**Element and text position data:**
-=-=-

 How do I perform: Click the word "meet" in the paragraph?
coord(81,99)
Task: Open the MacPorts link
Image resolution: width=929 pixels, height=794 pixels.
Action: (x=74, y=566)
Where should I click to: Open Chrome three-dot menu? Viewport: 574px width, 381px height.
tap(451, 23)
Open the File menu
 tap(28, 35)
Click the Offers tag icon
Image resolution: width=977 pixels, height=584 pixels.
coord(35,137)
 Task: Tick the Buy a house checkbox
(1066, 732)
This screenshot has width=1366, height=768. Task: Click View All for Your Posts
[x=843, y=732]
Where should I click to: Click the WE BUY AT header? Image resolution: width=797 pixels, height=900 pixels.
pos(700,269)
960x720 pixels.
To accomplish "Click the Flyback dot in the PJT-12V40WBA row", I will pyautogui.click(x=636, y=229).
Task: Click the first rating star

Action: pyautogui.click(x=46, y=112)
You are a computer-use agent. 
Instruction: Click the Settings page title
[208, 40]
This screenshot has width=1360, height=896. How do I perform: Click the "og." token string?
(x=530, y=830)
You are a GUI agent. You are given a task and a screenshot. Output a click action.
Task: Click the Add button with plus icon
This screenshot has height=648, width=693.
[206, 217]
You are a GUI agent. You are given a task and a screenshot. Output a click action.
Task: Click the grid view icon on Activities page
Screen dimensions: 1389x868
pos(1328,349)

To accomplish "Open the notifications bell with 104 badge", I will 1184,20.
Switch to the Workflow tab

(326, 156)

-=-=-

**Work to do:** Give again the stretch of entries from the line containing "Where should I click to: Click" through the line containing "Action: pyautogui.click(x=46, y=112)", requests included. Scale every coordinate in the answers by 0.35 and round to whole numbers, with halves rounded up.

**Output below:**
Where should I click to: Click the WE BUY AT header? Image resolution: width=797 pixels, height=900 pixels.
pos(245,94)
960x720 pixels.
To accomplish "Click the Flyback dot in the PJT-12V40WBA row", I will pyautogui.click(x=223, y=80).
Task: Click the first rating star

Action: pyautogui.click(x=16, y=39)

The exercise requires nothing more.